Records for the exercise:
________

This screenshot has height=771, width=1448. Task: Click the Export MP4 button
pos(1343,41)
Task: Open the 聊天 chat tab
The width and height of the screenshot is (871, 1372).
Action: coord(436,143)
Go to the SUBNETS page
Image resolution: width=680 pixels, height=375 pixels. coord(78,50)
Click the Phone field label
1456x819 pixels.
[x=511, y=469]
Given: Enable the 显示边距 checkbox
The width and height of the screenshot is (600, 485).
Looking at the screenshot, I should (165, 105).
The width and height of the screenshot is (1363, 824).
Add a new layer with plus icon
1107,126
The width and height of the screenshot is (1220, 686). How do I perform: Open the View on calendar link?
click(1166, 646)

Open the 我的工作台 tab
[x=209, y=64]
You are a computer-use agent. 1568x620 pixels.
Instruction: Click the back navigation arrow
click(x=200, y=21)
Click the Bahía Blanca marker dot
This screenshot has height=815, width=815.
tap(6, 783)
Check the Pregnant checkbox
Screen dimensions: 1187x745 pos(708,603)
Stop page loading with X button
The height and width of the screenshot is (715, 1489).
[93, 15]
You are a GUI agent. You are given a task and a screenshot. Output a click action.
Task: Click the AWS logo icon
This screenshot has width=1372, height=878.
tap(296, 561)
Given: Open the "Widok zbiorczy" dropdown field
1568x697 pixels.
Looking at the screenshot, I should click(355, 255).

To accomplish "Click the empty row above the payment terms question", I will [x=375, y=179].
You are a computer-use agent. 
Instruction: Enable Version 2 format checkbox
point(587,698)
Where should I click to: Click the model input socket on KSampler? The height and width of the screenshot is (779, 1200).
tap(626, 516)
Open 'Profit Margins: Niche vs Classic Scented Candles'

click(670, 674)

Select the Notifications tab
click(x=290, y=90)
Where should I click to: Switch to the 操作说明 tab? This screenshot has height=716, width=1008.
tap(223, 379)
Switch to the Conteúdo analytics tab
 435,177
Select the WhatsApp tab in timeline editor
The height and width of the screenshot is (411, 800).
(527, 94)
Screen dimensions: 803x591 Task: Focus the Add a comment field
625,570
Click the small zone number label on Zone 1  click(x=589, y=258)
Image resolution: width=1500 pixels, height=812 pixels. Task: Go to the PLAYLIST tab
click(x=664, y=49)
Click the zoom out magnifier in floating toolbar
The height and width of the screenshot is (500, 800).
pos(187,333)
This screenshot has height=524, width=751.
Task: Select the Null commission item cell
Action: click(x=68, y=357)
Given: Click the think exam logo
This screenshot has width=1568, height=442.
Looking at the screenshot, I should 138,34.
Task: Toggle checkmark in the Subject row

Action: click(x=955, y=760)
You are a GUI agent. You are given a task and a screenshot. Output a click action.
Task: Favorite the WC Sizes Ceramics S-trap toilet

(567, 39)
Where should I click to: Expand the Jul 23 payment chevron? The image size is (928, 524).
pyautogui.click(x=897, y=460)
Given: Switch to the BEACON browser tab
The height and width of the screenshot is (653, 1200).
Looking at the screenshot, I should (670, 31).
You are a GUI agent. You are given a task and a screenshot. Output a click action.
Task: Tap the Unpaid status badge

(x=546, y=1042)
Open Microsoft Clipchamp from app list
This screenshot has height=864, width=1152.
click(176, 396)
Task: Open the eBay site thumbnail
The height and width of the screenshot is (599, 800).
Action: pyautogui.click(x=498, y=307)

________

Requirement:
Please work out the number of lines in the listing that hold "logo". Nothing besides the number is wanted.

Response to this task:
2